_WORK REQUEST_:
Using the forum thread on buying an eBay account, answer each item on its own line, numbered the same way:
1. What amount of money does the first post say might be lost?
2. According to the quoted post, how often can a new eBay seller call in for an item/sales increase?
3. On what date was ukracer's post made?

_DOCUMENT SECTION_:
Guys... This is business. It's just that simple. You think major corporations don't do it? That just because we are mom and pop shops that we can't play in the same game? Some of you will forever be nickel-and-dime shops "making it by" because you live based by laws and morals that "are not laws at all." It's made up in your head. 

Hey Trim... It's a gamble. I agree it is. But... Millions we're never made by those who played it safe. You might lose the $1100. Then again you just might make $50k instead. I would say only spend the money if you won't miss it. If it's going to cause you to miss a bill or 2 and you'll be worried about its quick return then don't do it.


----------



## ukracer (Feb 11, 2010)

SvnX said:


> I believe the reason someone may want to purchase / transfer an account is because eBay puts very stringent regulations on the ability to sell. Starting a new account requires you being limited by how many items you can sell and you have to call in on a regular basis for a item/sales increase. This can only be done once a month. Other market places have reviews with no limited (etsy, amazon, etc). Yes... It's ebays game and you have to play by their rules.
> 
> As far as purchasing someone else's reviews how is that bad? I am sure this isn't the first time it's being done! Also, if he purchases an account like that then he will have the pressure of keeping it up. Maintaining those standards. If he doesn't then it will show in the reviews.

_STORED DATA_:
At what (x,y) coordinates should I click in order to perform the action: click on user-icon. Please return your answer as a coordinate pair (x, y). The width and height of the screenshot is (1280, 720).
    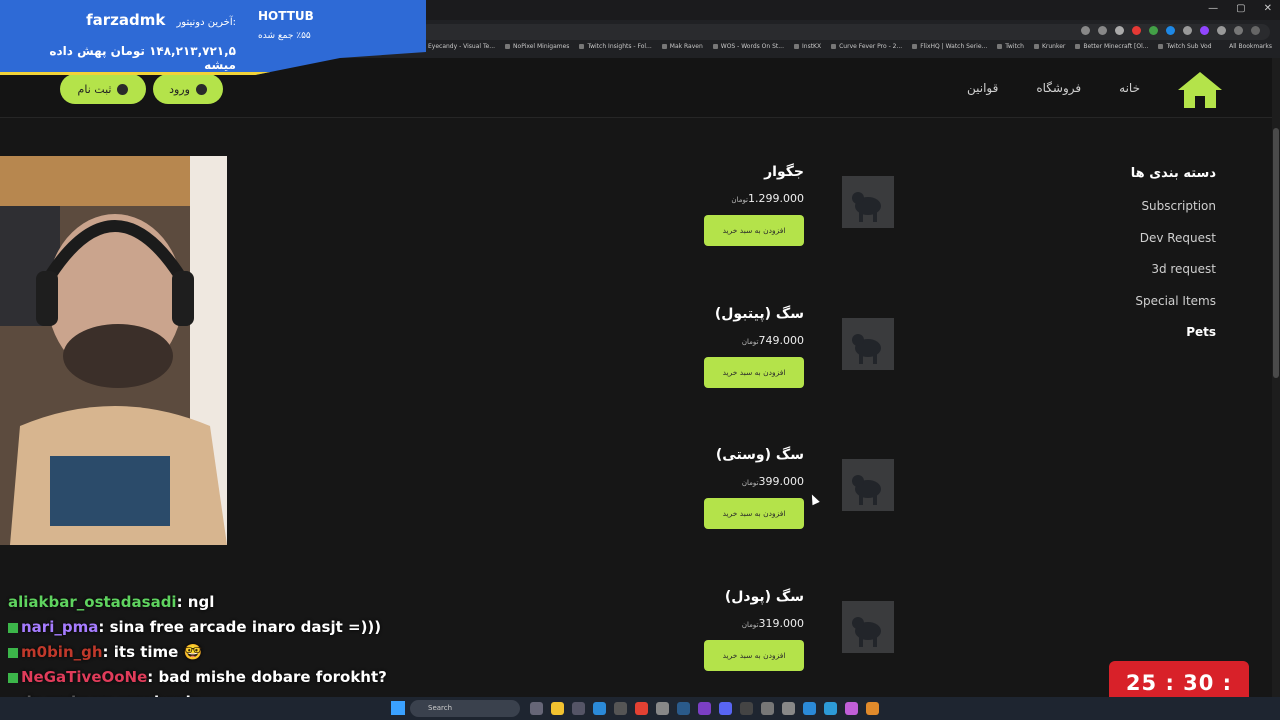
    Looking at the image, I should click on (201, 89).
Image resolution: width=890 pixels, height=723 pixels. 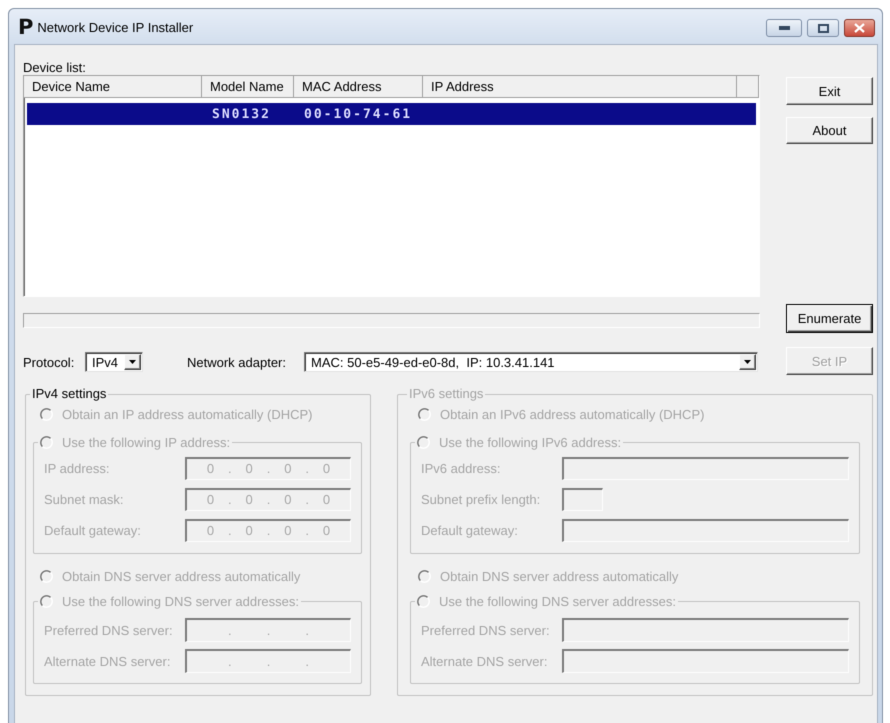 What do you see at coordinates (580, 87) in the screenshot?
I see `column-header: IP Address` at bounding box center [580, 87].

_THE COMPLETED TASK_:
1. $1100
2. Once a month
3. Feb 11, 2010